In the post about ring modulator designs below, what led the writer to start looking into these circuits?

### Document passage
· · · · ·
So I've been doing a some research into Ring Modulator designs as a friend recently asked me about building one to sell him. I've never delved deeply into these circuits before, so thus far it's simultaneously refreshing and perplexing to see an effect where there are so many different lay-outs, topologies, and designs to achieve the same goal! I'm diggin' it.

That being said, I'm curious as to why that is- I'm seeing Voltage controlled Amplifiers, Phase locked loops, Quadrant Multipliers, 555 LFOs, Op-amp based Oscillators; the number of different paths is pretty expansive. Except what ever happened to the original Transformer coupled Diode bridge design?

https://upload.wikimedia.org/wikipedia/commons/c/cd/Ring_Modulator.PNG

First off, is there a particular reason or limitation to explain why it's not typically used in Guitar effects? Excessive current draw for driving X-frmrs? Frequency limitations? Bulky and takes up too much space? etc?
· · · · ·
### Provided material
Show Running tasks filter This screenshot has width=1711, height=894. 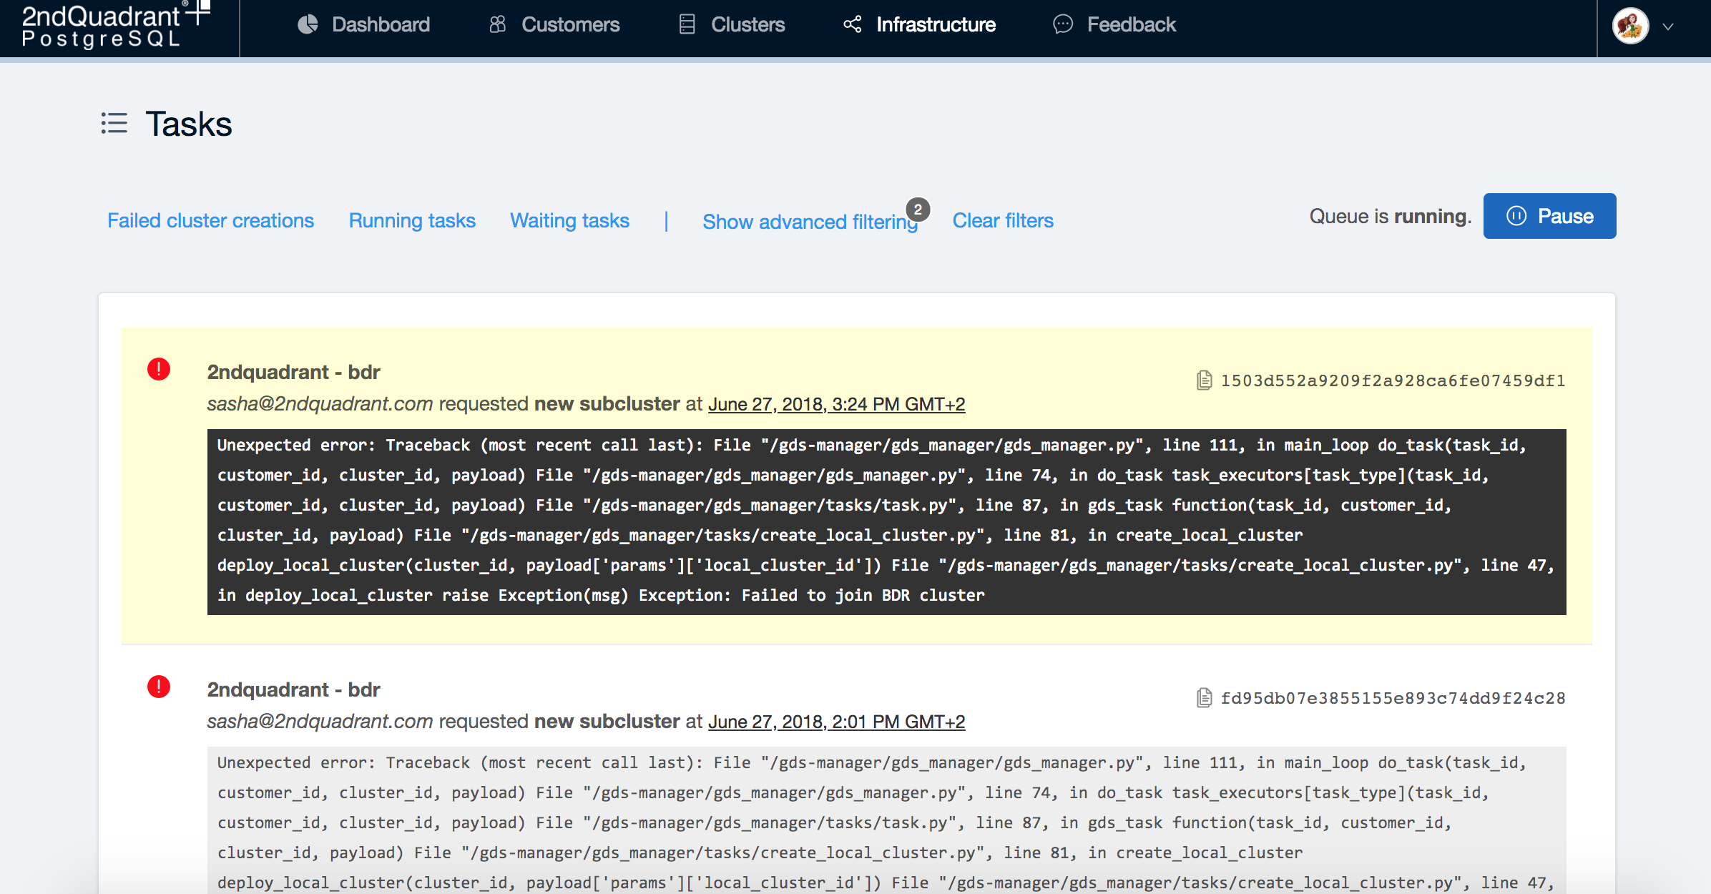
· · · · ·
### Exercise answer
A friend asked the writer to build a ring modulator to sell to him.